Task instructions >>
Output the data below exactly, without images.

[Dataset entries]
<<<<
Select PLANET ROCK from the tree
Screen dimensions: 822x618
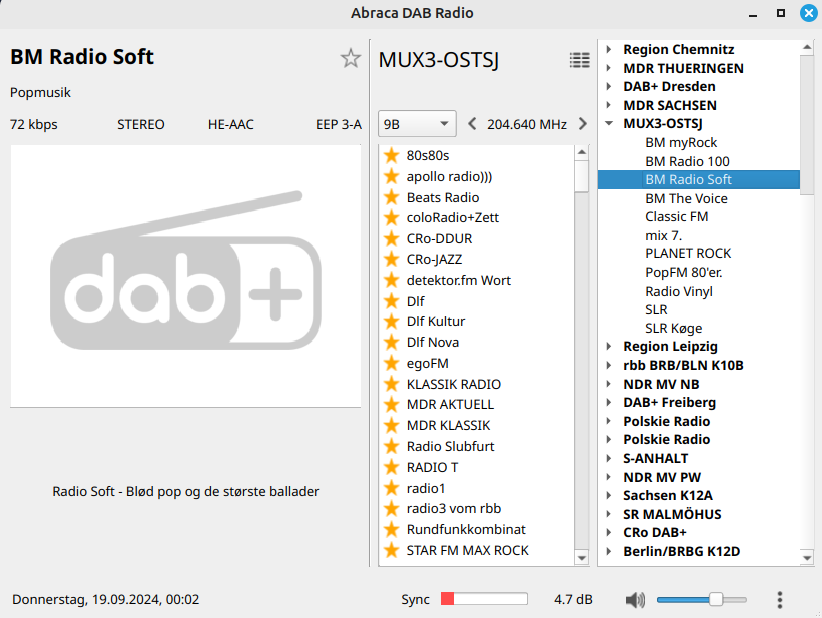(688, 254)
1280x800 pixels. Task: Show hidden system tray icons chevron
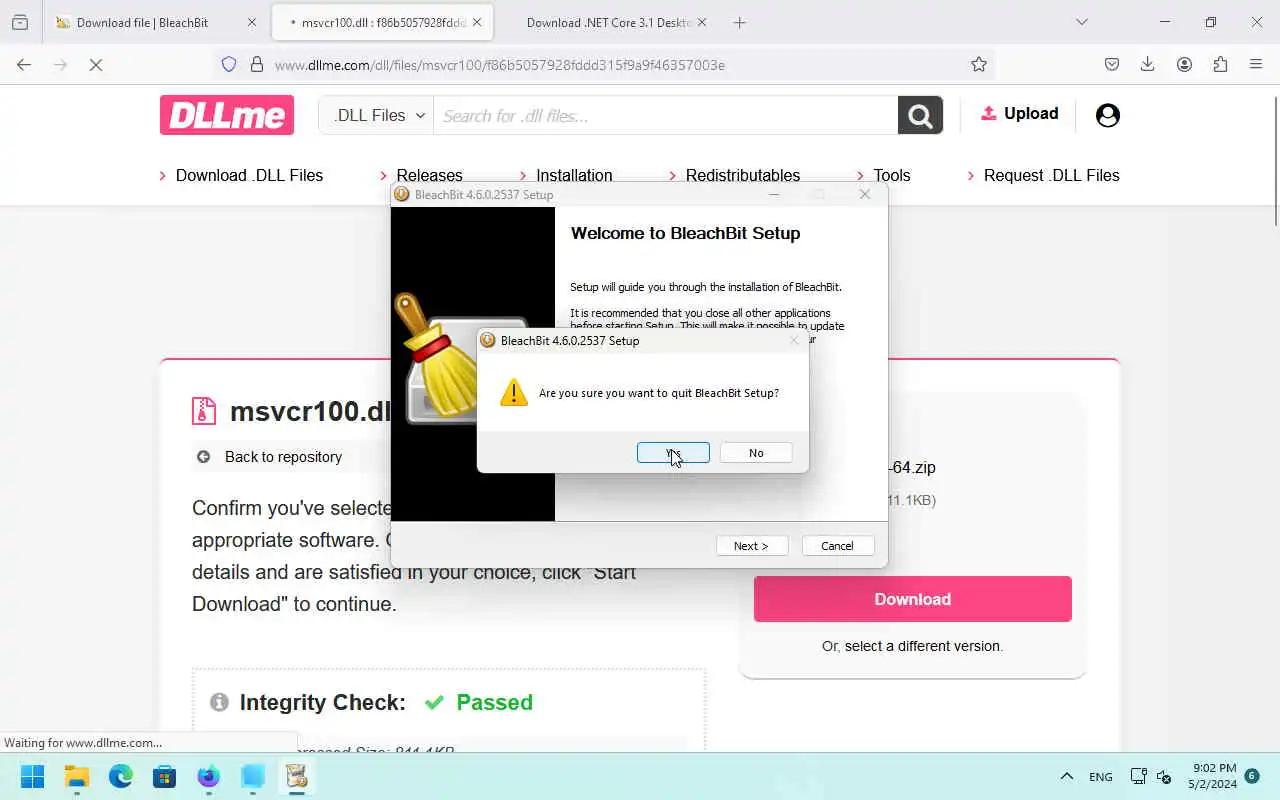click(x=1066, y=776)
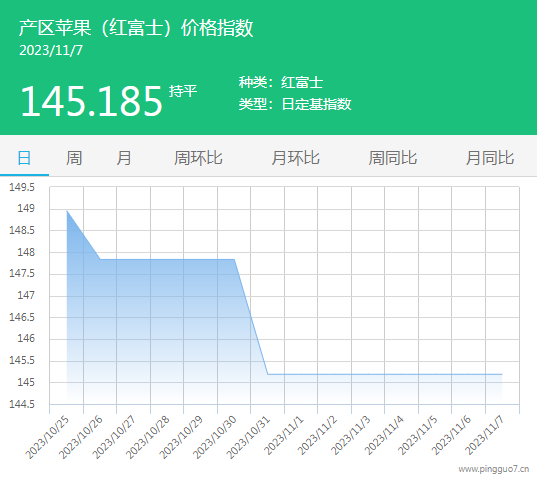Click the 2023/11/7 final data point

pyautogui.click(x=502, y=374)
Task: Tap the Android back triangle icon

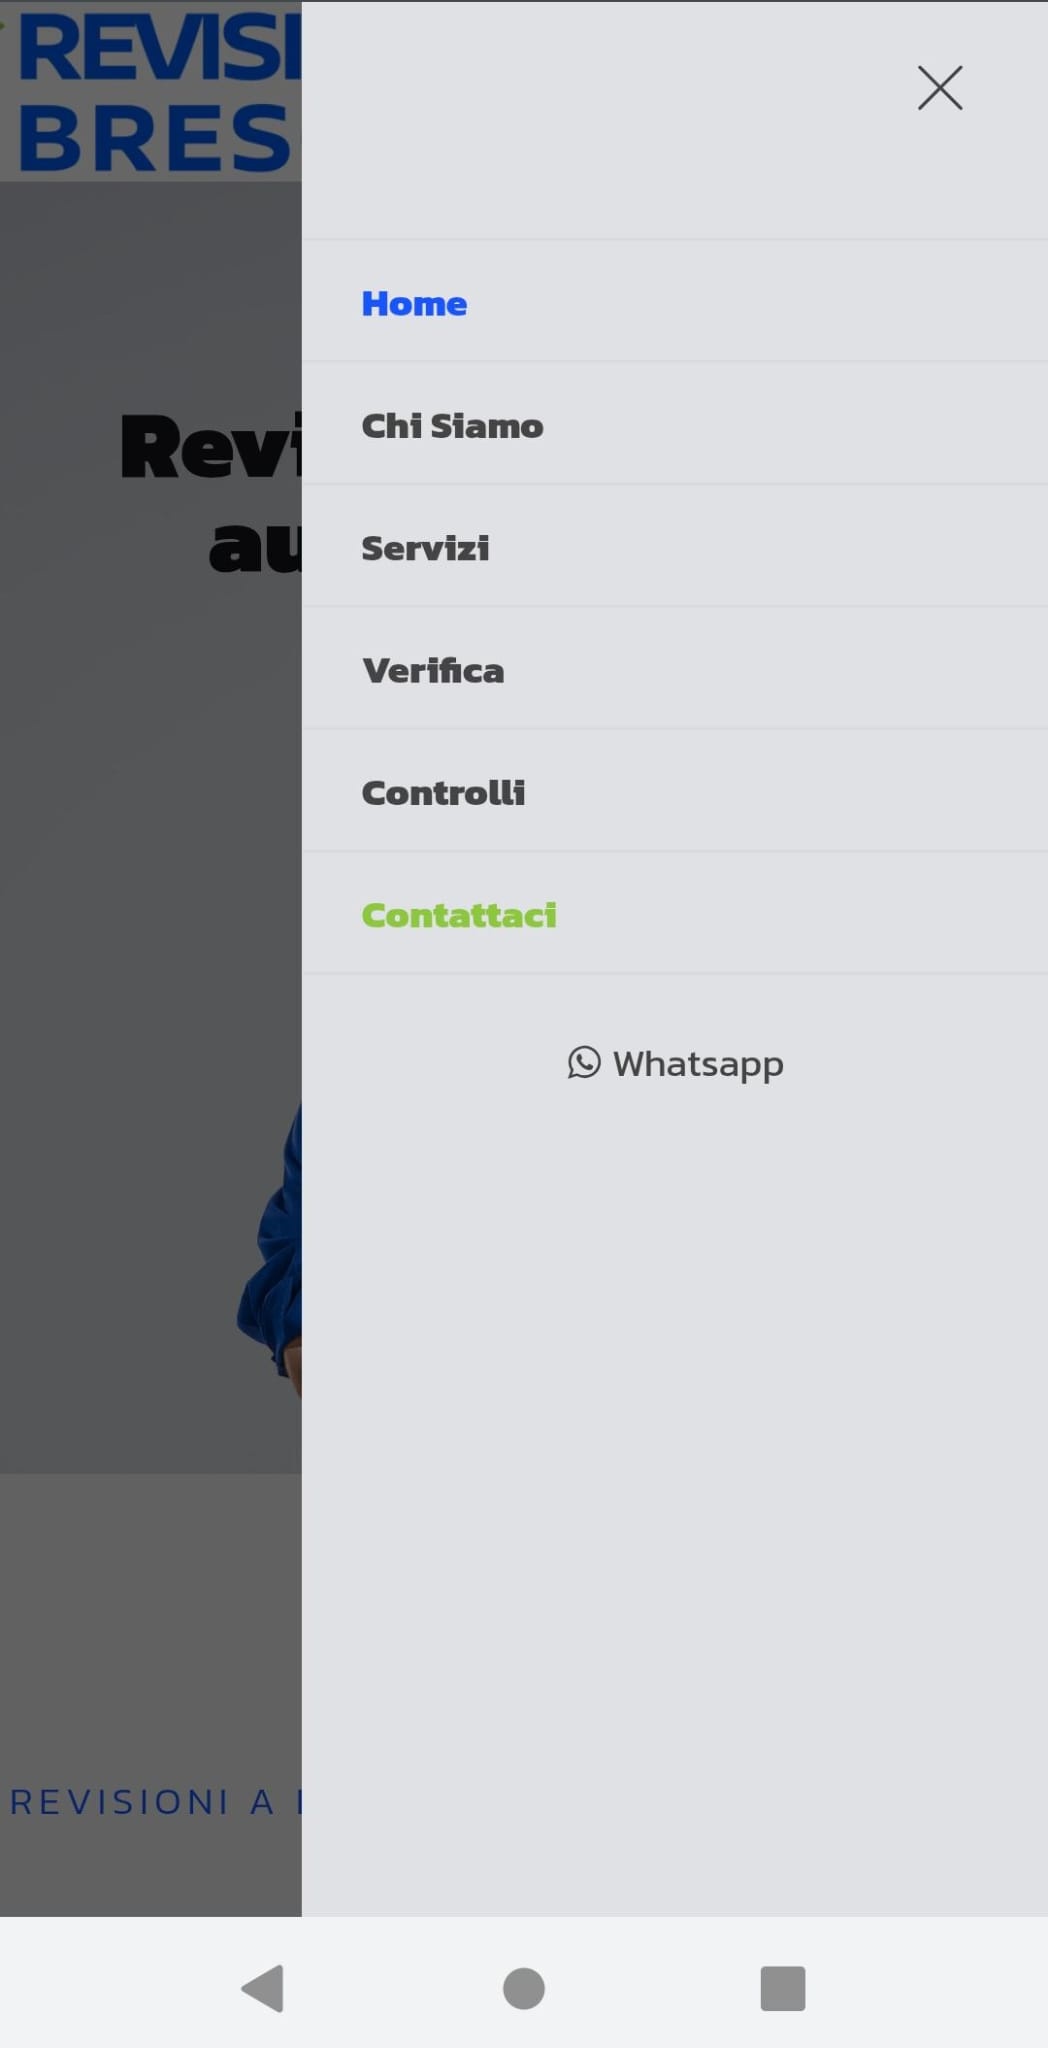Action: pos(263,1987)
>>>>
Response to the task >>
Select PLANET ROCK from the tree
Screen dimensions: 822x618
(688, 254)
1280x800 pixels. Task: Show hidden system tray icons chevron
click(x=1066, y=776)
Click the 2023/11/7 final data point

pyautogui.click(x=502, y=374)
Task: Tap the Android back triangle icon

Action: pos(263,1987)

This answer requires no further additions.